Rader’s daughter, Kerri Rawson, who lives in the Metro Detroit area, wrote a memoir called “A Serial Killer’s Daughter: My Story of Faith, Love, and Overcoming,” published earlier this year.

“She’s the only verbal member of the family; the mother and the son have totally slipped into the background,” said Banks. “I’m reading her book. It came out right after we finished filming the second season.”

So far, Banks has had three scenes on “Mindhunter,” which occur before the opening credits. She debuted as Joanne in the sixth episode of Season 1. Joanne leaves the family room with a baby(who’s assumed to be Rawson and played by Banks’ actual daughter, Allison, now 3), as Rader practices tying knots while watching TV.

Banks’ next appearance is in the first scene of the second season premiere. Joanne walks in on Rader performing autoerotic asphyxiation and runs out of the house, screaming. Her final appearance in the second season was giving Rader a book about managing sexual dysfunctions.

“She didn’t know he was BTK – I do believe that’s true. She thought there was something disturbed about her husband, but it could be healed. The sexual behaviors she saw at home – that actually did happen, she did walk in on him – she believed they could be corrected,” said Banks. “For her, it was about making sure her marriage was strong, her family was strong, and her husband was well. There was no suspicion that these behaviors could exist outside the home, nor was there a glimpse into something much, much darker.”

In all these scenes, Banks doesn’t talk. However, the actions speak volumes.

“One of the things people say about Fincher is he’s famous for doing so many takes. I will say the scene at the very opening of Season 2 that was ultimately 2½ minutes long was a 17-18-hour day and a few more hours the next day,” recalled Banks. “Everyone was so into it... The stamina you need to work those kinds of days, you have to be incredibly focused and energized to do it again and again and again and again.”

Banks said she got the role by auditioning as she would any other role. She read a two-page scene and videotaped herself at her Ann Arbor home. She also introduced her daughter in the audition because the creators were looking for a young child. When she got the role, she learned the scene and the character she read for were totally different.

“I’m guessing they just wanted to see if I could act, if I was a believable wife and mom,” said Banks. “I remember being in the makeup trailer and met (Valicenti)… I said, ‘I play your wife. What’s this about?’ And he explained everything. I really had no idea who I was playing or who I was married to until I showed up on set.”
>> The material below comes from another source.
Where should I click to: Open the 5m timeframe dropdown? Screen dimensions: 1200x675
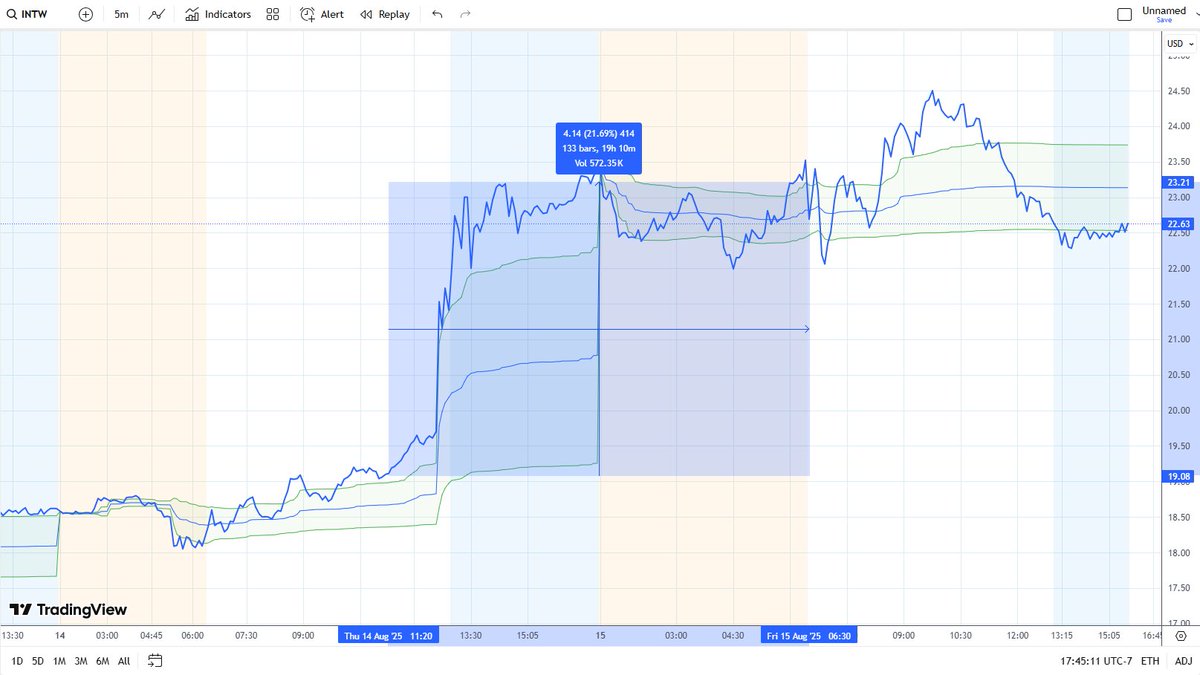pyautogui.click(x=121, y=14)
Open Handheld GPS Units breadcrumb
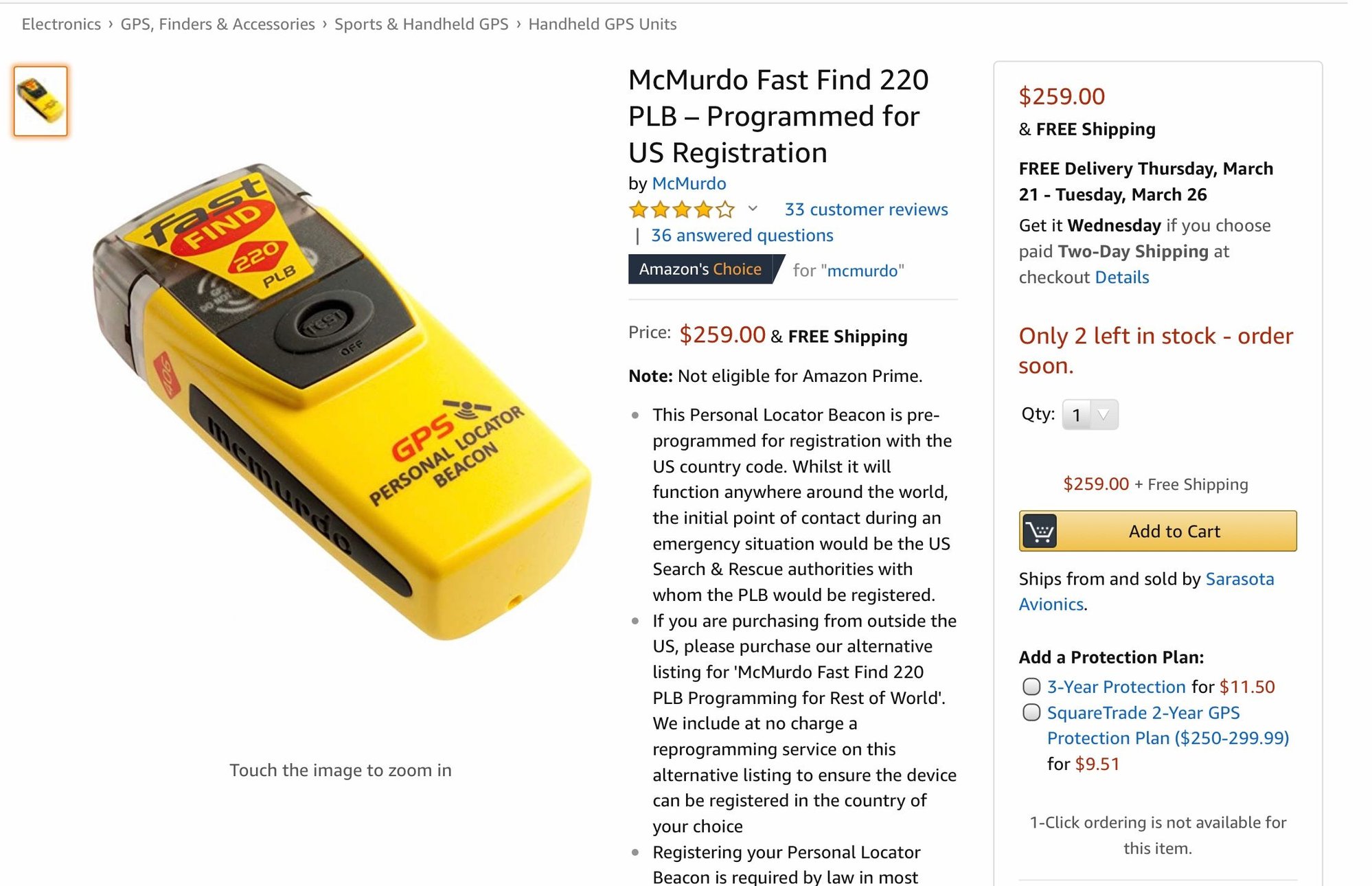 (x=602, y=24)
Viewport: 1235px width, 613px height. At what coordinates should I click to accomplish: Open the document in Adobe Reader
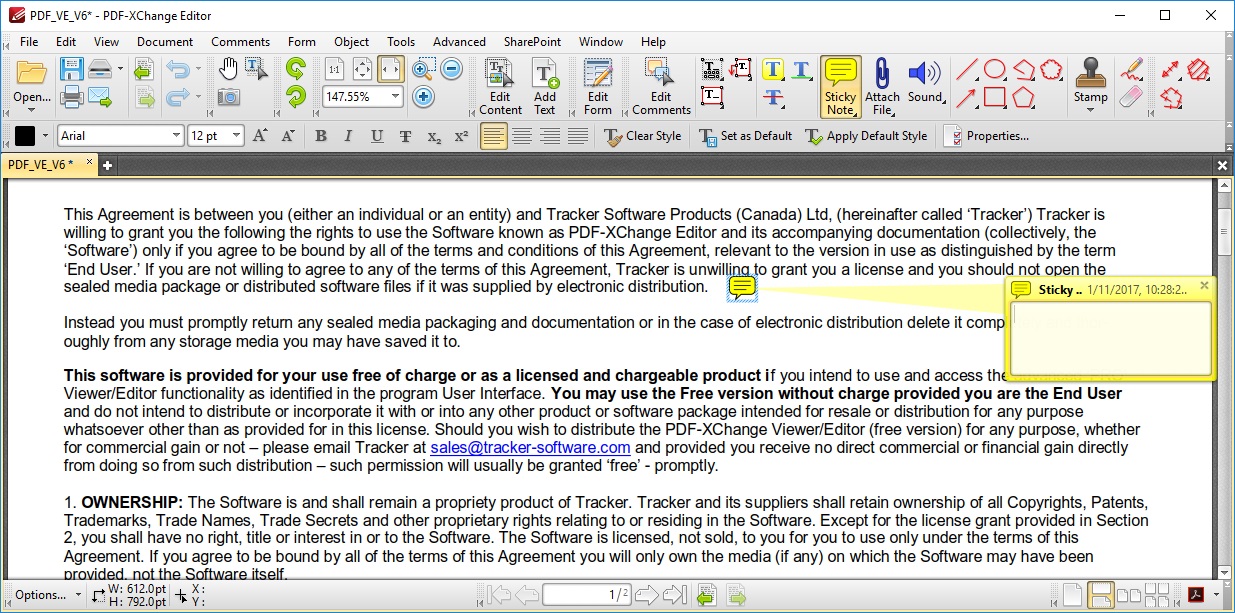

Fincher directed all of Banks’ scenes.  

“If you watch the show, those scenes are a separate storyline from the rest. Even if it’s not an episode he’s directing, he’s directing those vignettes,” said Banks. “He’s so smart and specific. So, obviously, the first time I walked in the room with him, there was that feeling of ‘Am I really here?’ I just felt so supported the entire time. He really holds your hand and guides you through everything every step of the way, so there’s no room to feel lost. There’s no room to feel anything other than what you’re supposed to be doing in that moment when playing Joanne.”

Even though Banks landed a TV role, she has no plans to move to Hollywood.

“I decided to build my life in the Midwest because it’s home. I think there are a lot of artistic opportunities here,” she said. “I’ve met some really strong actors and directors in Chicago and Michigan. ‘Mindhunter’ films in Pittsburgh. My whole career has been in the Midwest. I’ve been lucky enough to travel to (Los Angeles) for some commercial work, but I feel my home is here. My husband and I have built a life here and I feel really fortunate that I’ve been able to be artistically fulfilled here.”